Jul.25, 2013

NASA engineers at the Marshall Space Flight Center in Huntsville, Ala., recently finished testing a rocket engine injector made through additive manufacturing. They have also compared their performance to parts made the old-fashioned way with welds and multiple parts for the Space Launch System (SLS) heavy-lift rocket.

In little more than a month, Marshall engineers built two subscale injectors with a specialized 3D printing machine and completed 11 mainstage hot-fire tests, accumulating 46 seconds of total firing time at temperatures nearing 6,000 degrees Fahrenheit while burning liquid oxygen and gaseous hydrogen.

Credit: NASA

"We saw no difference in performance of the 3-D printed injectors compared to the traditionally manufactured injectors," said Sandra Elam Greene, the propulsion engineer who oversaw the tests and inspected the components afterward. "Two separate 3-D printed injectors operated beautifully during all hot-fire tests."

Traditional subscale rocket injectors for early SLS acoustic tests took six months to fabricate, had four parts, five welds and detailed machining and cost more than $10,000 each.

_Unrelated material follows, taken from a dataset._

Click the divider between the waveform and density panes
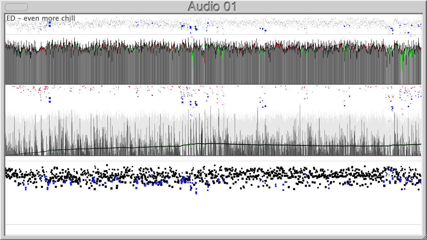Image resolution: width=427 pixels, height=240 pixels. pos(214,83)
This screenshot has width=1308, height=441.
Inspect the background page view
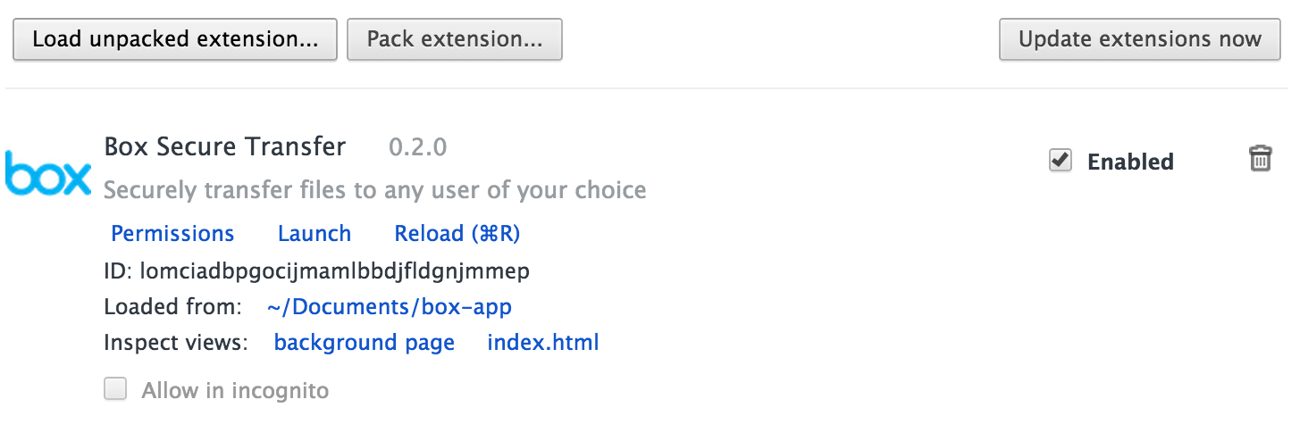tap(364, 343)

Marshall materials engineers built the same injector in one piece by sintering Inconel steel powder with a state-of-the-art 3-D printer. After minimal machining and inspection with computer scanning, it took just three weeks for the part to reach the test stand and cost less than $5,000 to manufacture.

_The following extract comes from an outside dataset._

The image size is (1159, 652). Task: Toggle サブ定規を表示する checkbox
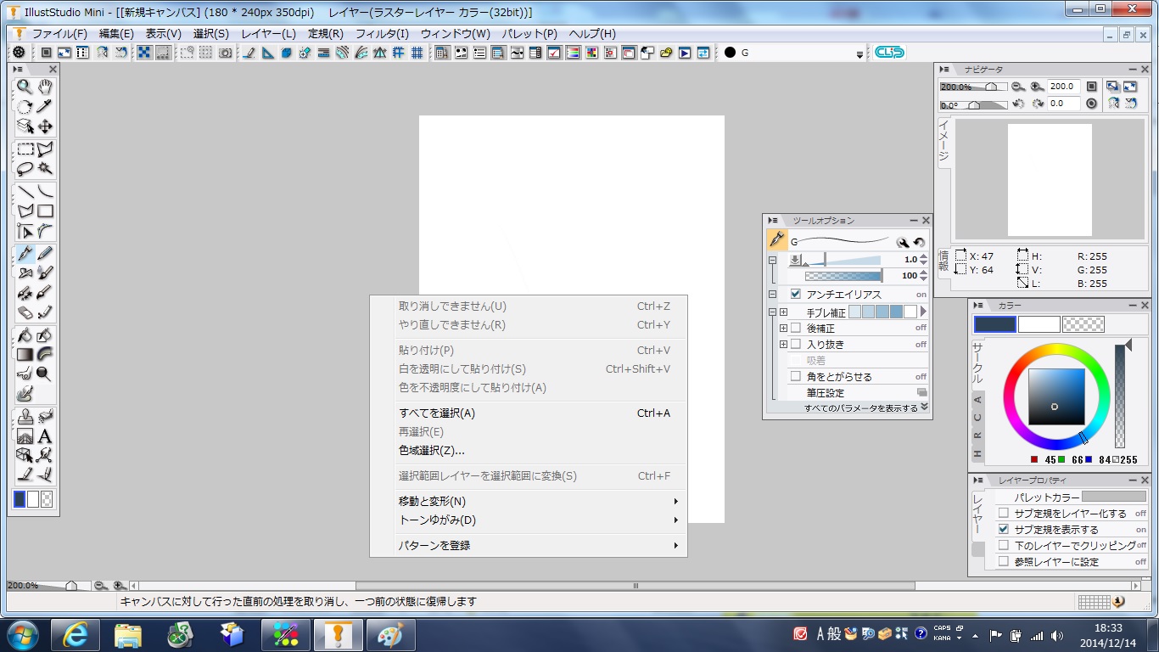coord(1004,529)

Left: 3-D printed rocket injector as it looked immediately after it was removed from the selected laser melting printer. Right: Injector after inspection and polishing. Credit: NASA

"It took about 40 hours from start to finish to make each injector using a 3-D printing process called selective laser melting, and another couple of weeks to polish and inspect the parts," explained Ken Cooper, a Marshall materials engineer whose team made the part. "This allowed the propulsion engineers to take advantage of an existing SLS test series to examine how 3-D printed parts performed compared to traditional parts with a similar design."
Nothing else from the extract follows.